Record set:
* * * * *

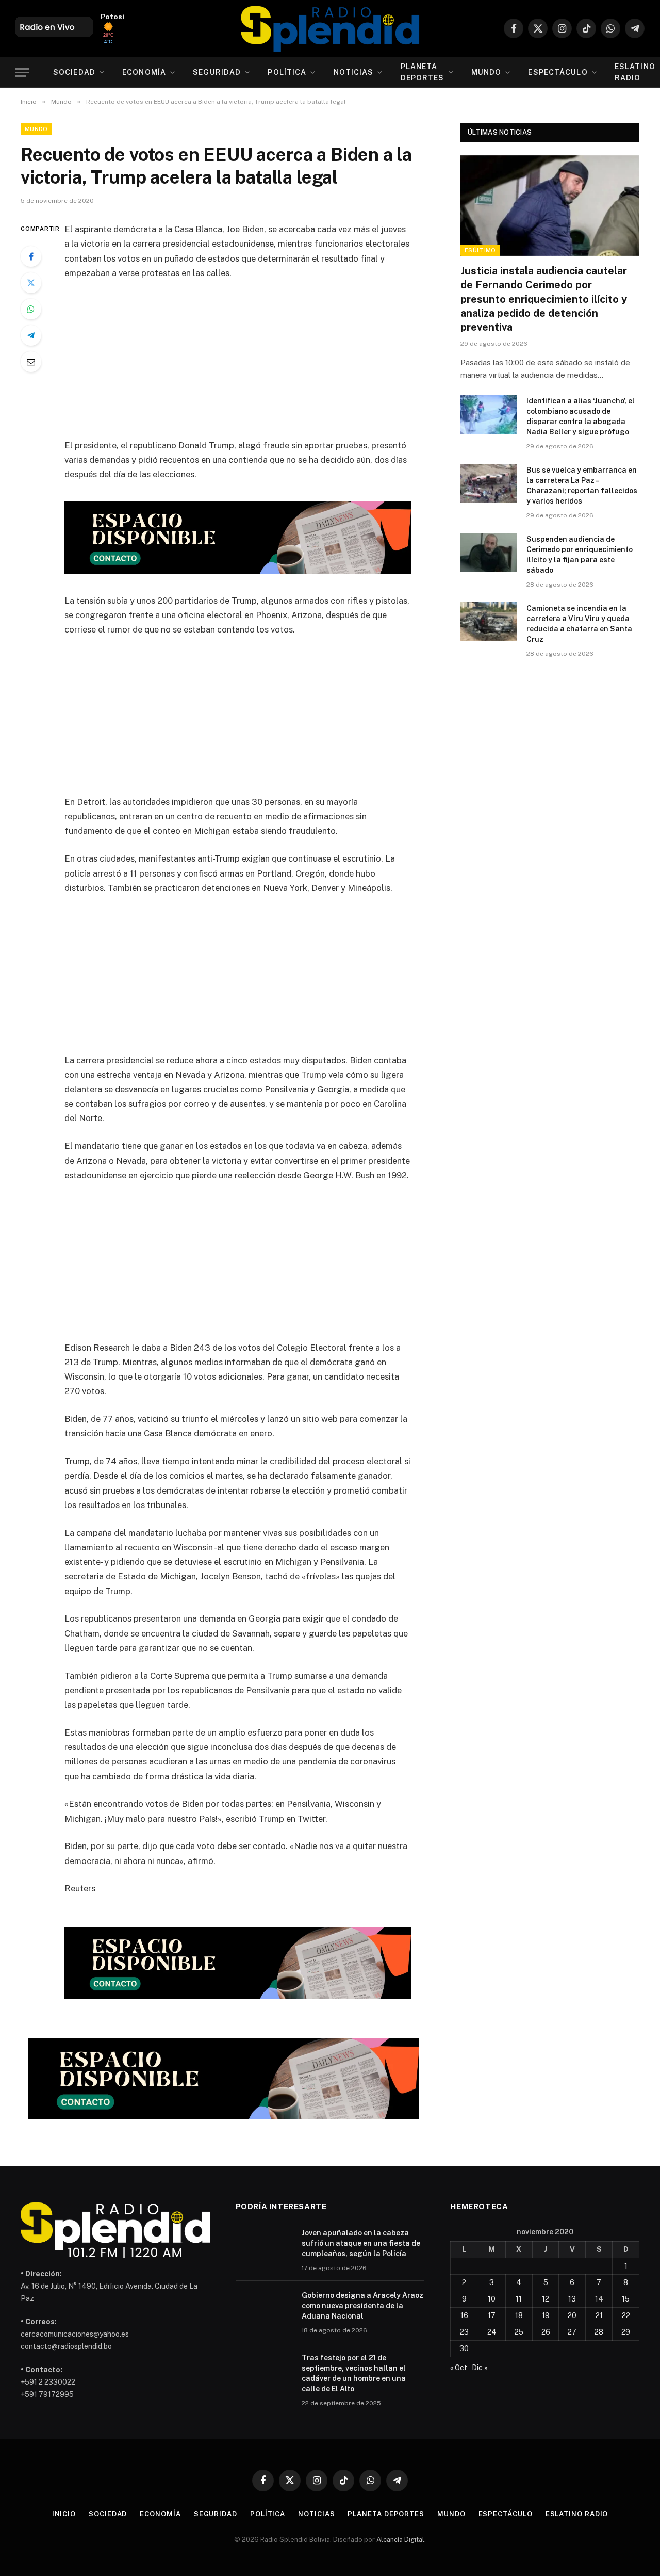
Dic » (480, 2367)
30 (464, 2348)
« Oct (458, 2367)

* * * * *

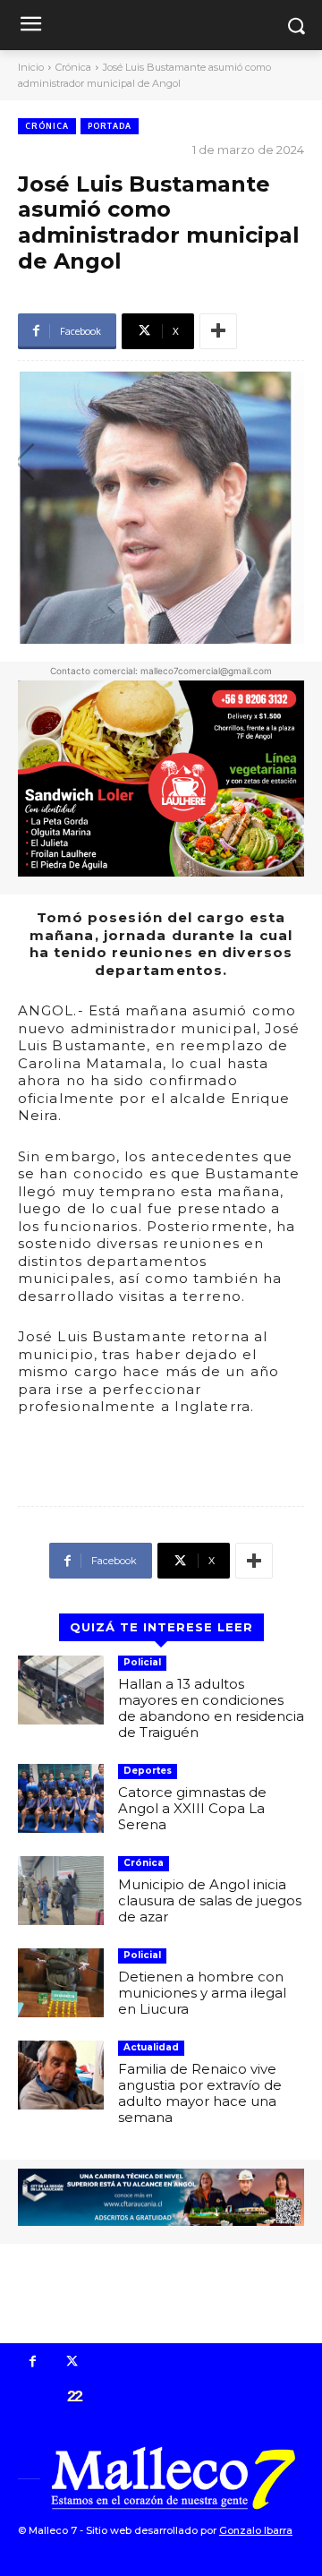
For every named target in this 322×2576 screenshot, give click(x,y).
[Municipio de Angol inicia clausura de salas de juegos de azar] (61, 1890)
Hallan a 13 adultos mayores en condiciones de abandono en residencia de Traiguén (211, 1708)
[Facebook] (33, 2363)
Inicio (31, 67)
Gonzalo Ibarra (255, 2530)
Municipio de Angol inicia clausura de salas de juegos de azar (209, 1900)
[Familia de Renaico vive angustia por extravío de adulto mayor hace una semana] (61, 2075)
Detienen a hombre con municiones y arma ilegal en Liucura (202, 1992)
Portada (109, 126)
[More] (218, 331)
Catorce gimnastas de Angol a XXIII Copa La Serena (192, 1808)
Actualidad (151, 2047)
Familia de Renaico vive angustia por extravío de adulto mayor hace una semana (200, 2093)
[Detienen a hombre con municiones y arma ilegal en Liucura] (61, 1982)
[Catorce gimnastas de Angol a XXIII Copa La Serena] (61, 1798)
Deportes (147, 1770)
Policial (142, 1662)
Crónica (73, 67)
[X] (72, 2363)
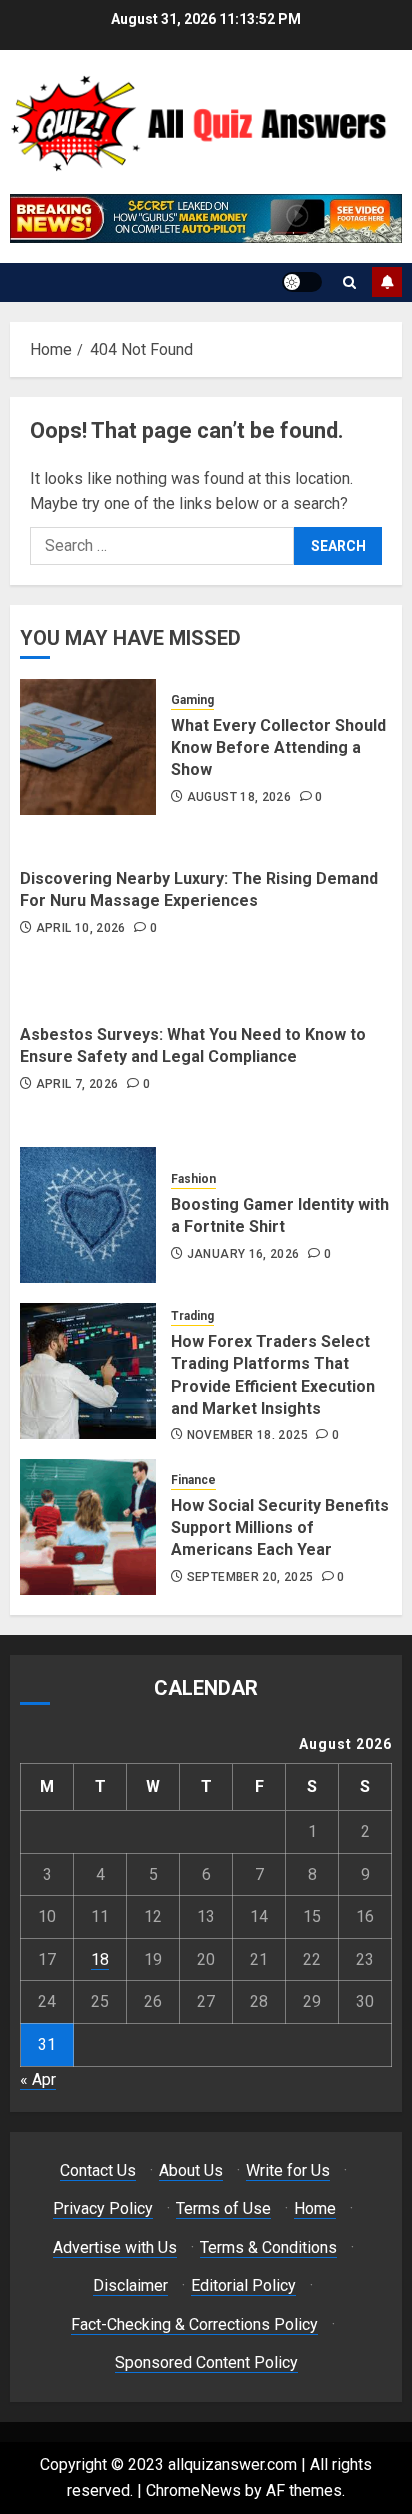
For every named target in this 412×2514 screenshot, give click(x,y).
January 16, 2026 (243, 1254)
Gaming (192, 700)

* * * * *

Problem requirements:
Above are the records; please give again, exactly and in full, only the lines that run from the line with "Actualidad (151, 2047)" through the line with "Gaming (192, 700)", with no pictures.

Solution to the problem:
Actualidad (151, 2047)
Familia de Renaico vive angustia por extravío de adulto mayor hace una semana (200, 2093)
[Detienen a hombre con municiones y arma ilegal en Liucura] (61, 1982)
[Catorce gimnastas de Angol a XXIII Copa La Serena] (61, 1798)
Deportes (147, 1770)
Policial (142, 1662)
Crónica (73, 67)
[X] (72, 2363)
For every named target in this 412×2514 screenshot, give click(x,y).
January 16, 2026 (243, 1254)
Gaming (192, 700)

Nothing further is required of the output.